Florida District Courts of Appeal, 2012

Allen v. State

Allen v. State
Florida District Courts of Appeal · Decided October 19, 2012 · Davis, Nortwick, Rowe
98 So. 3d 1274; 2012 WL 5076177; 2012 Fla. App. LEXIS 18161 (Southern Reporter, Third Series)

Allen v. State

Opinion of the Court

PER CURIAM.

The appellant filed a rule 3.850 motion arguing that his conviction for simple possession of cocaine was incorrectly listed on the judgment as a second-degree felony when it is a third-degree felony. The appellant is correct, and in response to this Court’s order issued pursuant to Toler v. State, 493 So.2d 489 (Fla. 1st DCA 1986), the state concedes error. See § 893.13(6)(a), Florida Statutes (1997); Grandison v.
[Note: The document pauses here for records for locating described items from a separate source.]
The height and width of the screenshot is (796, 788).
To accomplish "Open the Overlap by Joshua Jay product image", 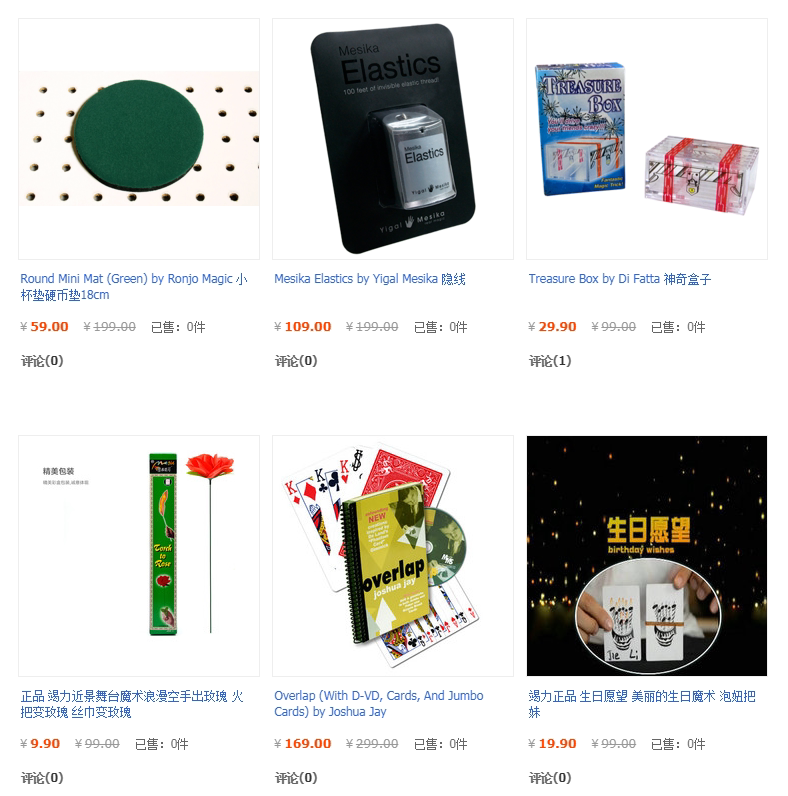I will [392, 555].
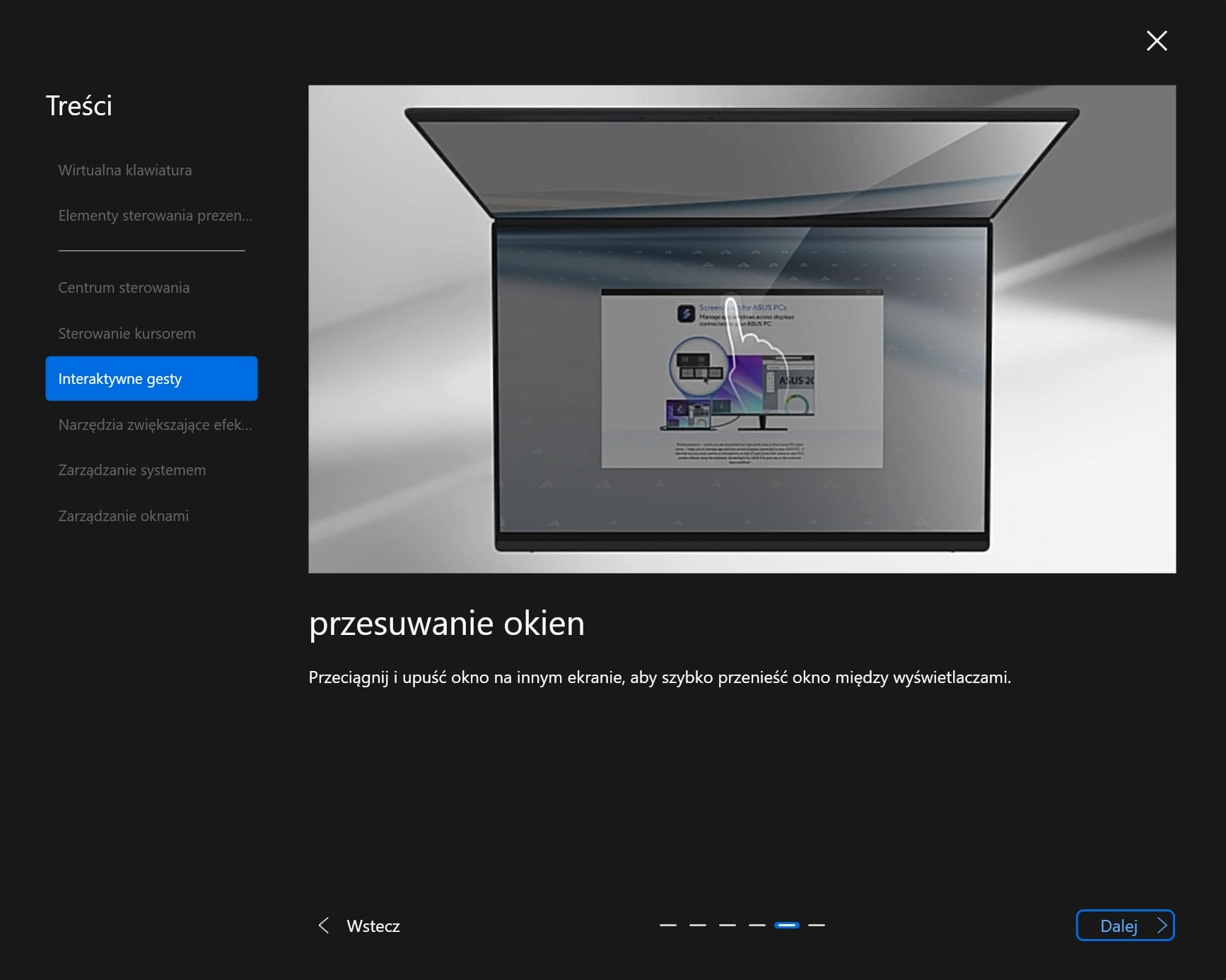Select the third page indicator dash
The width and height of the screenshot is (1226, 980).
[727, 925]
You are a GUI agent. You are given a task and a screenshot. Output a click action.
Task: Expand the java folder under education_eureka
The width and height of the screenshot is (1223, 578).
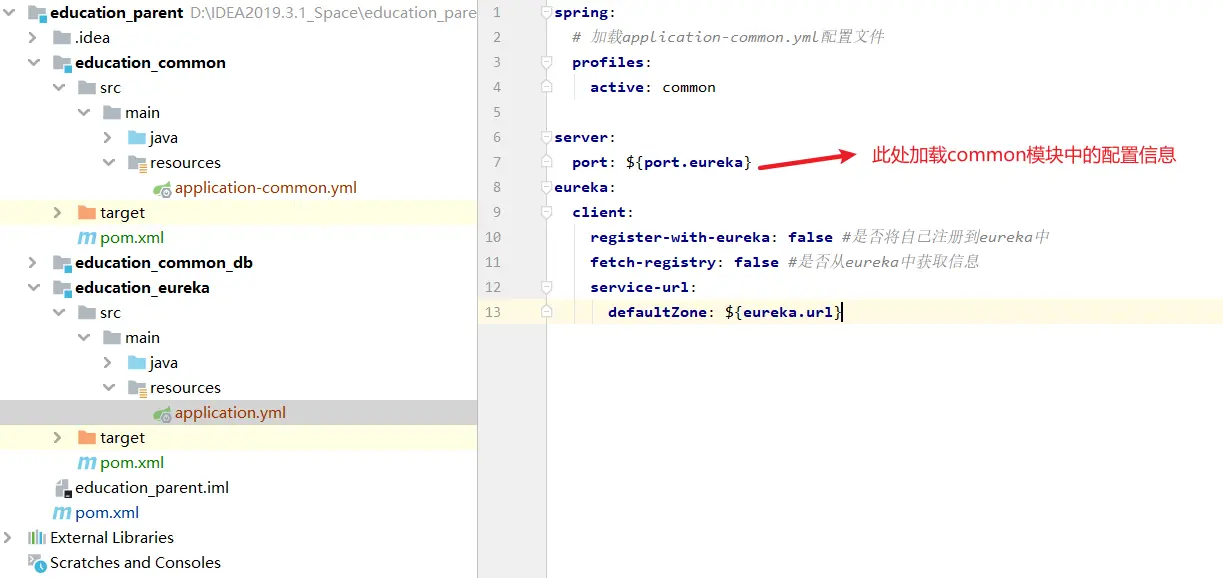coord(107,362)
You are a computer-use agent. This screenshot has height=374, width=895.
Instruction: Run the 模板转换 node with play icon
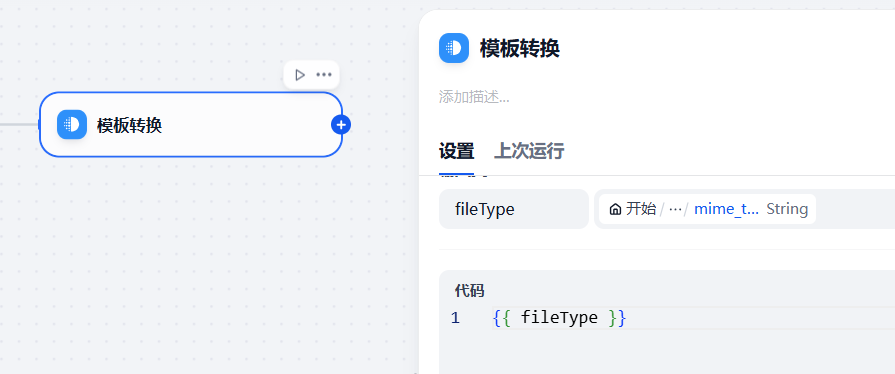click(x=300, y=75)
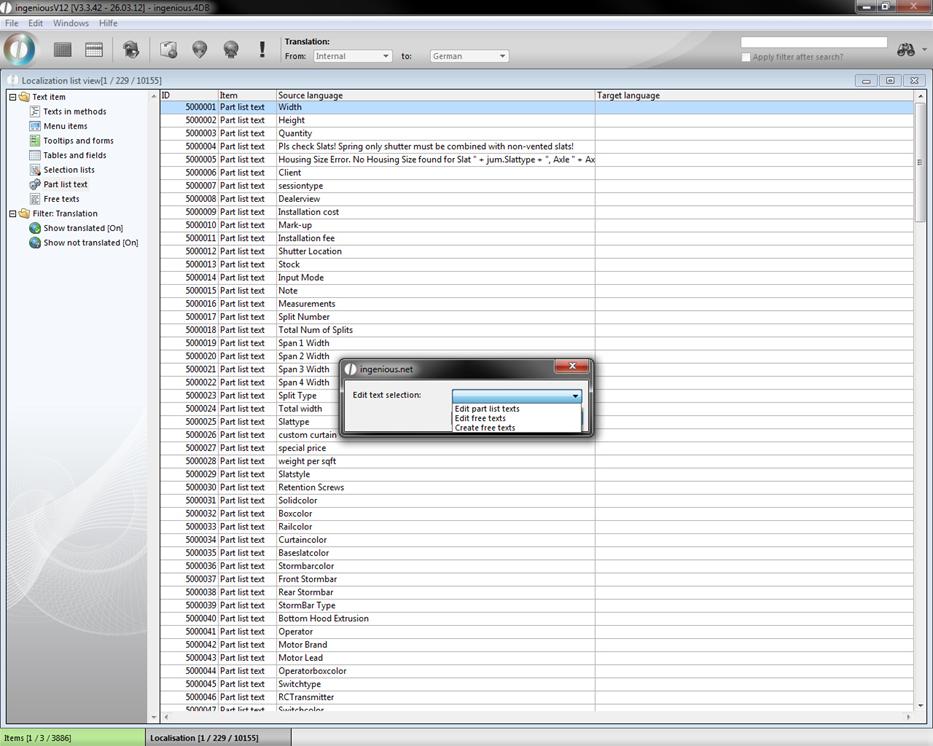Choose Edit free texts from dropdown list

coord(480,418)
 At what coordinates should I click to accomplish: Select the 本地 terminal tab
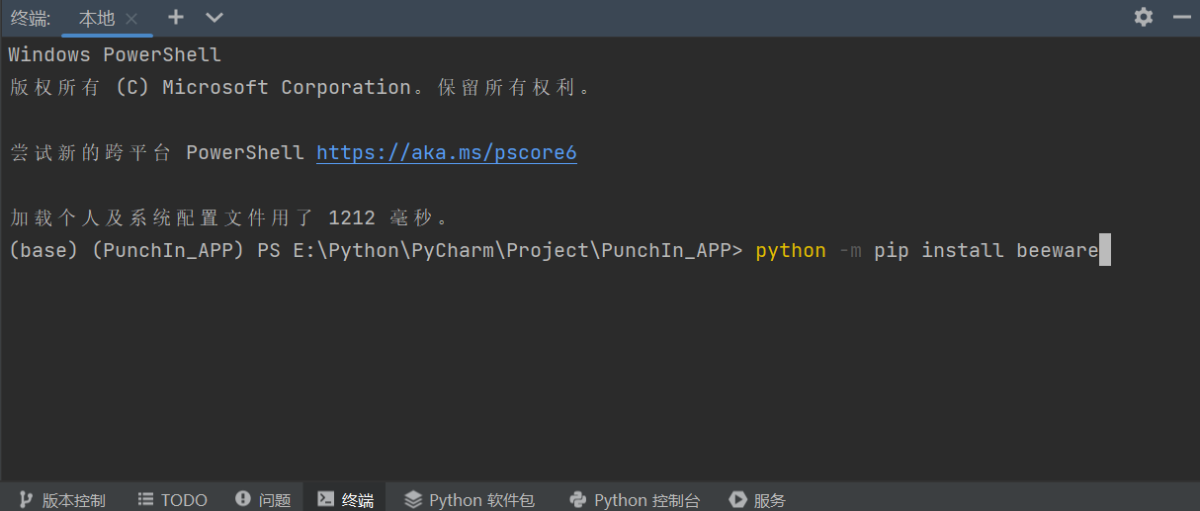pos(96,18)
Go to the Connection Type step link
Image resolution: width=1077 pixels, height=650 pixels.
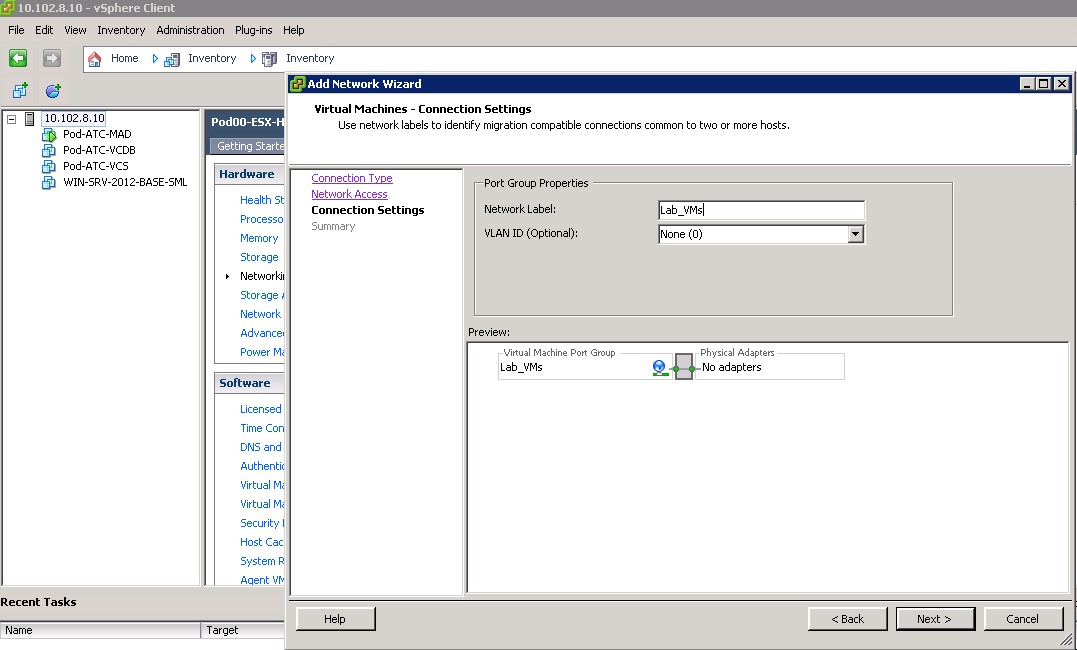coord(351,178)
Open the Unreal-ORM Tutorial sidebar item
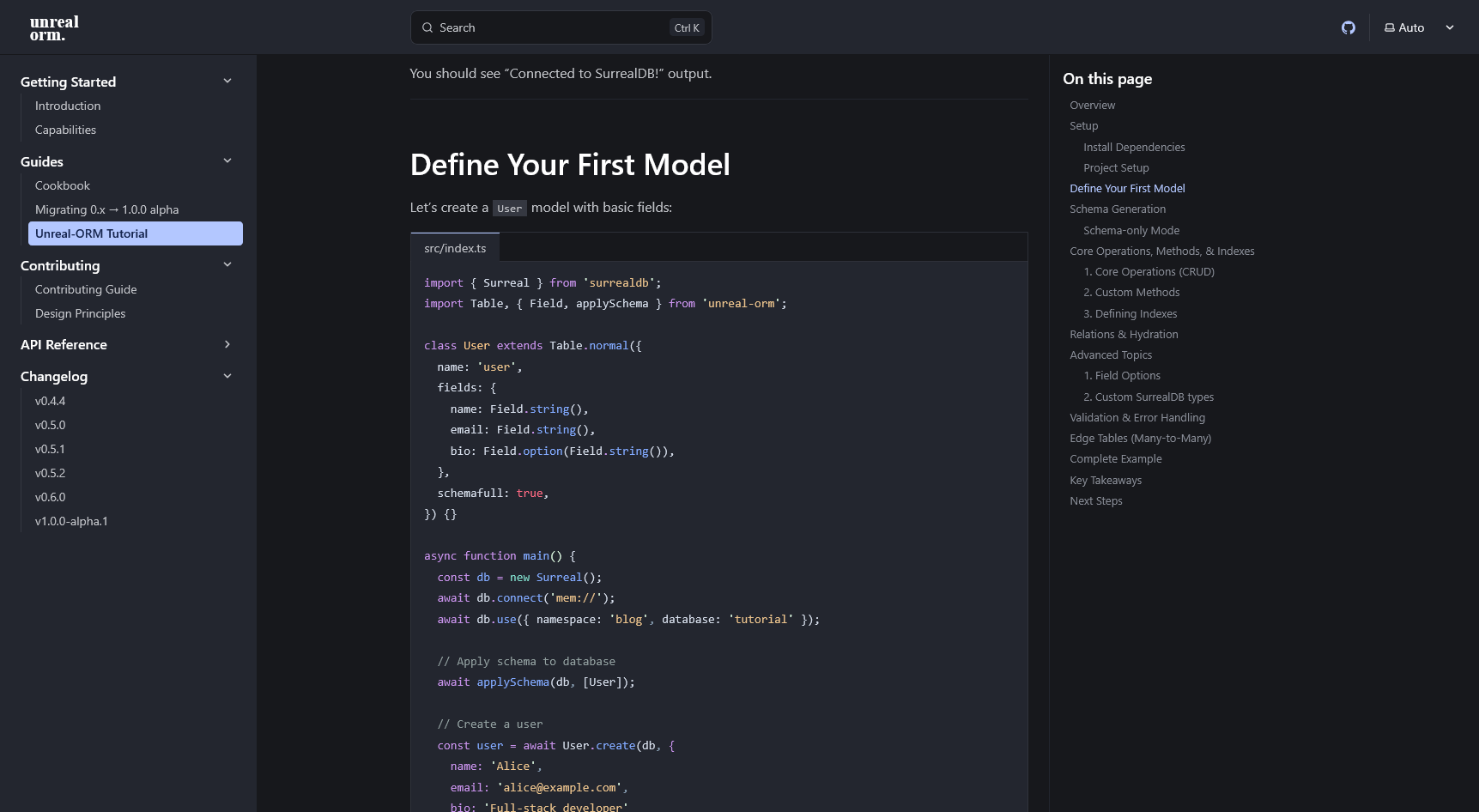Image resolution: width=1479 pixels, height=812 pixels. pos(135,233)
State, 691 So.2d 591 (Fla. 1st DCA 1997). Consequently, the lower court is directed to treat the motion as having been filed under rule 3.800(a), and *1275to correct the judgment to reflect that the appellant’s conviction for simple possession constitutes a third-degree felony rather than a second-degree felony. See id.

REVERSED AND REMANDED with directions.

DAVIS, VAN NORTWICK, and ROWE, JJ., concur.